◆ **Work request**: Copy nothing but the lines below running from the line containing "Click the Consequence heading" through the line containing "Given: Click the line", both end lines included.

◆ **Supplied data**:
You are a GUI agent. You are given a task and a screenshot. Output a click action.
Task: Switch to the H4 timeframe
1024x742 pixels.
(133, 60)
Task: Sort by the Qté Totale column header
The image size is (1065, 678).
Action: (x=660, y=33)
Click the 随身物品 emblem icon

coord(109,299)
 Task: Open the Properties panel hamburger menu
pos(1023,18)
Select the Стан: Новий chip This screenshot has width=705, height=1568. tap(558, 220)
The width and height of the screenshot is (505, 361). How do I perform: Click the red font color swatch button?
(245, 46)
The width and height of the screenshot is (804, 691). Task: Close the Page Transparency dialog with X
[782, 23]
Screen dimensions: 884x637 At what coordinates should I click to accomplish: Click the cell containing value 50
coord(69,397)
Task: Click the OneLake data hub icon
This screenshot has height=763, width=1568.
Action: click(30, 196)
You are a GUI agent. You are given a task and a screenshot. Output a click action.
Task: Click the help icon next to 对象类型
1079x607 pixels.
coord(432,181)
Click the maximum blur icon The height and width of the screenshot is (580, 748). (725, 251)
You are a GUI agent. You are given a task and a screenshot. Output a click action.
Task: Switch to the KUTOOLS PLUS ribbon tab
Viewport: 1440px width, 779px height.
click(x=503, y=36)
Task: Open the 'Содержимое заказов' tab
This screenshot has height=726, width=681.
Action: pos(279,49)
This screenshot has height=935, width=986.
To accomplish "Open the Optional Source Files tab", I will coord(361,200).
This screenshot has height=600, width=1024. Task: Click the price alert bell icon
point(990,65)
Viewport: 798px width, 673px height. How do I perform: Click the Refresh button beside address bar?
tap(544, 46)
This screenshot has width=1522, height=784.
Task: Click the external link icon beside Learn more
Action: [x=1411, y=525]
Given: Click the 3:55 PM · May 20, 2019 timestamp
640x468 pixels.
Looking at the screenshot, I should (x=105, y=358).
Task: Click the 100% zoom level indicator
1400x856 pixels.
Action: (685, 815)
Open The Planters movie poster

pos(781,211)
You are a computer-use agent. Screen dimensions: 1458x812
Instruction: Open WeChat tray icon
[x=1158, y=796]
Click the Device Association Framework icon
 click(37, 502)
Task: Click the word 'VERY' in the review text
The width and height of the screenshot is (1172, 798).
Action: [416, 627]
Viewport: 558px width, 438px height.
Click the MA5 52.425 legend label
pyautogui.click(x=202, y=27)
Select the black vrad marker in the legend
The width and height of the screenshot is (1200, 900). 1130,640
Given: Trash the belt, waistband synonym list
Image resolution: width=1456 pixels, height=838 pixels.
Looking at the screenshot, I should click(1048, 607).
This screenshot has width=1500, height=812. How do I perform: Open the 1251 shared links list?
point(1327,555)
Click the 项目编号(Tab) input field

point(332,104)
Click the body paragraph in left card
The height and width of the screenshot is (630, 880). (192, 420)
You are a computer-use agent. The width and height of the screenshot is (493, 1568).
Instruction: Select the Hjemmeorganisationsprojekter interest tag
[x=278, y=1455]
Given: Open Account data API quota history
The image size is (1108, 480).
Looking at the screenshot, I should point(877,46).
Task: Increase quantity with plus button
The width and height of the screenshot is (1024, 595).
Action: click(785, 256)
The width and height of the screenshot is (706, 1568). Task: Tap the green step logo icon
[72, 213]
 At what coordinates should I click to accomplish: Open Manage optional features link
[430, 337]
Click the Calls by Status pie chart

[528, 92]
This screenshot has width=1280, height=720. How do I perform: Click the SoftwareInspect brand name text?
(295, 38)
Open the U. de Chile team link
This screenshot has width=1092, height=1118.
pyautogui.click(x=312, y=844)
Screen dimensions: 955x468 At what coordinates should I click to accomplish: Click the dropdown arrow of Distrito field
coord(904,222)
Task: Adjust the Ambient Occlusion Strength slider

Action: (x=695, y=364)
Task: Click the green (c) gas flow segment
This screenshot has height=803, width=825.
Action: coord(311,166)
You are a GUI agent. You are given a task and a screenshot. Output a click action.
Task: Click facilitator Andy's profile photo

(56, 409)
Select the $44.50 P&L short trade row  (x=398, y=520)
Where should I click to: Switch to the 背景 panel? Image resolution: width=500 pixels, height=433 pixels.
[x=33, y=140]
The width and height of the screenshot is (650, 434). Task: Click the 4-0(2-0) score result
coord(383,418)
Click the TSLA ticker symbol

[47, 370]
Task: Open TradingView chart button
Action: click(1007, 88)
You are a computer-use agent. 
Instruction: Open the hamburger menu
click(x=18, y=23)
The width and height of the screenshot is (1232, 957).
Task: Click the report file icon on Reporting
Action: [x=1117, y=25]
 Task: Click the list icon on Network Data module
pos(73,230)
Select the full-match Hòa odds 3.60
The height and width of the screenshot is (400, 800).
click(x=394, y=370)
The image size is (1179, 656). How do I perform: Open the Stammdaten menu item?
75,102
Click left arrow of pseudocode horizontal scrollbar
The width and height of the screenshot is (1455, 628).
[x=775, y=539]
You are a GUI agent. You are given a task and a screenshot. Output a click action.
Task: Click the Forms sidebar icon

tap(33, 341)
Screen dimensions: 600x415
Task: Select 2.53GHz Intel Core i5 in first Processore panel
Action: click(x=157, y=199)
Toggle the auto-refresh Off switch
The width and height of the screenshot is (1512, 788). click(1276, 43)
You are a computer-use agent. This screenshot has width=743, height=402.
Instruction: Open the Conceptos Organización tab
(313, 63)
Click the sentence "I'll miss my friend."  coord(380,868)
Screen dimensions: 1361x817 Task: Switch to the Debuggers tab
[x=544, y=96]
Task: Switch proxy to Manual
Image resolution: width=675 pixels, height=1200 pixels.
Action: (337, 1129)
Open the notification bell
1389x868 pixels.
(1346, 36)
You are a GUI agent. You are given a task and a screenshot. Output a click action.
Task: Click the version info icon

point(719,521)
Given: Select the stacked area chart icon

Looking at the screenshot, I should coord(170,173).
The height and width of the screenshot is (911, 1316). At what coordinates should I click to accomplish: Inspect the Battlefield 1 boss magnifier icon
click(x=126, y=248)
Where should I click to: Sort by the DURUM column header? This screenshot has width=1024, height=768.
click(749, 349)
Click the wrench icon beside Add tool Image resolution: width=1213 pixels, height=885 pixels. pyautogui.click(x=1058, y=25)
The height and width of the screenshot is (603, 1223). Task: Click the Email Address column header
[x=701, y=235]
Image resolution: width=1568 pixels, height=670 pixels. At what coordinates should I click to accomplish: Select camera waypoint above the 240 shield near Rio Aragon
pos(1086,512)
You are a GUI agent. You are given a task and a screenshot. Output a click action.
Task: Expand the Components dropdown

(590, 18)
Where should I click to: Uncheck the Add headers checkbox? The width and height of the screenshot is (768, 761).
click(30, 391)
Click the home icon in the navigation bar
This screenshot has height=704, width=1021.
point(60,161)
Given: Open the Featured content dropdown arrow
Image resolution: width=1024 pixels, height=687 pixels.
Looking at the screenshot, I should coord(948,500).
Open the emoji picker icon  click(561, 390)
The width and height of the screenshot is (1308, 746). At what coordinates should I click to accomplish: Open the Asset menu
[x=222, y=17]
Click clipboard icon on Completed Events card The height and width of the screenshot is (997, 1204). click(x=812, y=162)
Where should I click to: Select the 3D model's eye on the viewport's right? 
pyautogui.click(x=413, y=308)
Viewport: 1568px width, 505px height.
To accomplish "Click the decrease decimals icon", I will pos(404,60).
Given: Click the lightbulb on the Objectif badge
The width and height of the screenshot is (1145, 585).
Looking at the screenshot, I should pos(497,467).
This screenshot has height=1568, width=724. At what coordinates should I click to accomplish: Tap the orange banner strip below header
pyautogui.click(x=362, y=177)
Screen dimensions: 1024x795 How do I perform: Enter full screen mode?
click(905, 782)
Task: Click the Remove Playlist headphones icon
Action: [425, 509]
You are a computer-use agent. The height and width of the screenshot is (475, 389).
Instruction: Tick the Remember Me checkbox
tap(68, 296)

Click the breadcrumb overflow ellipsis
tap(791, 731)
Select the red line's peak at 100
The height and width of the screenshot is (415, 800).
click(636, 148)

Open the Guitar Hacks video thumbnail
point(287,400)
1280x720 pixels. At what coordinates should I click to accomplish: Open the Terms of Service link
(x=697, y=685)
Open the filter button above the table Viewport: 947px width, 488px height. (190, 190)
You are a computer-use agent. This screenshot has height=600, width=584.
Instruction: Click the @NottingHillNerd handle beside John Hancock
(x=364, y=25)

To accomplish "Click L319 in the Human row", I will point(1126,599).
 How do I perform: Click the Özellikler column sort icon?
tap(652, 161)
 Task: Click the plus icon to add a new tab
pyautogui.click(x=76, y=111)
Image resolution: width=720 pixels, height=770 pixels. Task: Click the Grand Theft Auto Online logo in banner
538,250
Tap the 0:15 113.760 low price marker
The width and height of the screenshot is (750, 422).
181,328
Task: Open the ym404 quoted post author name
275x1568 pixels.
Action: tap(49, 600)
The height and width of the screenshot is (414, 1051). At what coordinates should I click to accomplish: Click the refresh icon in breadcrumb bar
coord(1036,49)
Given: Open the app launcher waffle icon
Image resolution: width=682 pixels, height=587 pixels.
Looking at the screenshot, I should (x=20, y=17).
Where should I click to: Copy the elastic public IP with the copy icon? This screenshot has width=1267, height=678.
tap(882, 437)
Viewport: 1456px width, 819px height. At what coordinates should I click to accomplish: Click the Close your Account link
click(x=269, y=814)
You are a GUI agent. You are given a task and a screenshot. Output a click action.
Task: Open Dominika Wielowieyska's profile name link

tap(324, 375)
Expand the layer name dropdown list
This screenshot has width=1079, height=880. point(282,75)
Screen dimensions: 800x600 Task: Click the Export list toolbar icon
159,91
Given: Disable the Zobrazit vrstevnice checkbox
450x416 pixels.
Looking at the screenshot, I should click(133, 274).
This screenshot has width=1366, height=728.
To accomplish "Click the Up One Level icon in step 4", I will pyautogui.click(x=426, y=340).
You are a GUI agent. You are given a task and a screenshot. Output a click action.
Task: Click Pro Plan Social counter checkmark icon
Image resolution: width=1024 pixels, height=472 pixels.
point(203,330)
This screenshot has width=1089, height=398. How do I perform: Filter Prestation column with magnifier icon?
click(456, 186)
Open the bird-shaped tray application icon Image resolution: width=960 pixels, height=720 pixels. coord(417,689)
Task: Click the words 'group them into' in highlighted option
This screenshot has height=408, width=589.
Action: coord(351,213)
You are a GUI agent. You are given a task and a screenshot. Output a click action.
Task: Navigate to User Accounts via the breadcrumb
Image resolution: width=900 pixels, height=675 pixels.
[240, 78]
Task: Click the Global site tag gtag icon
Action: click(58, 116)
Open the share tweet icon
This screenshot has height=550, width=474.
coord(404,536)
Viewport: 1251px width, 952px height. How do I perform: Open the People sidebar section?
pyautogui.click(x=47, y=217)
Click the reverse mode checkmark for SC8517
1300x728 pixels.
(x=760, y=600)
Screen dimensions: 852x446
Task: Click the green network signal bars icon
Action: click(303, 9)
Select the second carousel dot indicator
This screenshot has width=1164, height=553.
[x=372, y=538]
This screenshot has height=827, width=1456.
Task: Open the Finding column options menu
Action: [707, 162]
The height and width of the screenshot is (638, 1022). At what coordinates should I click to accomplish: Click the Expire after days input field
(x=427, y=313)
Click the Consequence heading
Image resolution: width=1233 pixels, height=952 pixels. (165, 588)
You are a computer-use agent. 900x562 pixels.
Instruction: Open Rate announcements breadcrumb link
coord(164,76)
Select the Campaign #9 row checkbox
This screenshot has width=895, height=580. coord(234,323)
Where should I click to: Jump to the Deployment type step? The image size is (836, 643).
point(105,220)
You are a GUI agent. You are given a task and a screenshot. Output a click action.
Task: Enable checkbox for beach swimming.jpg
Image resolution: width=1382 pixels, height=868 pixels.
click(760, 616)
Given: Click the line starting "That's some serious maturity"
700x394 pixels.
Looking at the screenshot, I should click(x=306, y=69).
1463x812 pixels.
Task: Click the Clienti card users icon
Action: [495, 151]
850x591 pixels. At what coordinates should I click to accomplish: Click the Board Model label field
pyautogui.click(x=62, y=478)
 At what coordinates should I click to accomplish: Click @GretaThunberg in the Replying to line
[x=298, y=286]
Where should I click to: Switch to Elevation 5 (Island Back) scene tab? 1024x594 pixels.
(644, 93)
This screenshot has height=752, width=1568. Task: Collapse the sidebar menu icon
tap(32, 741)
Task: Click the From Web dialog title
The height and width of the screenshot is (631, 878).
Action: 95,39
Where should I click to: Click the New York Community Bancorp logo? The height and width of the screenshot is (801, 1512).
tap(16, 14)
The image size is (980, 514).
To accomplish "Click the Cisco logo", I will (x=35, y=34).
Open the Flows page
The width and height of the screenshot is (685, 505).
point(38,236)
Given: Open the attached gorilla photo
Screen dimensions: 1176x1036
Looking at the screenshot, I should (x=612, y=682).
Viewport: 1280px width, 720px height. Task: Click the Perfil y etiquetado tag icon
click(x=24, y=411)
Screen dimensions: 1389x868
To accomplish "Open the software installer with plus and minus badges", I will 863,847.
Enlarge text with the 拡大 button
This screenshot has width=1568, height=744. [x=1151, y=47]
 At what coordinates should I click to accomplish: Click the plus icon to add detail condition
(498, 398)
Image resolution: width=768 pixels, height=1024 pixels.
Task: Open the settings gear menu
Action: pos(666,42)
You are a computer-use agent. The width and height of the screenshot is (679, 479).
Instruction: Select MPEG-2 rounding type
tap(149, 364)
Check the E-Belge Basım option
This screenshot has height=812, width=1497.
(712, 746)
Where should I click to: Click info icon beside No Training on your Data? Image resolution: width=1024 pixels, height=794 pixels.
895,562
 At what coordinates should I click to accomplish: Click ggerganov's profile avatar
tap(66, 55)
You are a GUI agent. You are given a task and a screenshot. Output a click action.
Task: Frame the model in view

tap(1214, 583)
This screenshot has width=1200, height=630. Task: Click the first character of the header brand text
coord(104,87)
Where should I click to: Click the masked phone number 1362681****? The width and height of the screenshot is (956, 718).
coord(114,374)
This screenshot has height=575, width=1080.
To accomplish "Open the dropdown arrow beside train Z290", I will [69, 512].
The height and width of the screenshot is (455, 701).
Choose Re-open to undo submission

◆ **Output for this task**:
Click the Consequence heading
Image resolution: width=1233 pixels, height=952 pixels. (165, 588)
You are a computer-use agent. 900x562 pixels.
Instruction: Open Rate announcements breadcrumb link
coord(164,76)
Select the Campaign #9 row checkbox
This screenshot has width=895, height=580. coord(234,323)
Where should I click to: Jump to the Deployment type step? The image size is (836, 643).
point(105,220)
You are a GUI agent. You are given a task and a screenshot. Output a click action.
Task: Enable checkbox for beach swimming.jpg
Image resolution: width=1382 pixels, height=868 pixels.
click(760, 616)
Given: Click the line starting "That's some serious maturity"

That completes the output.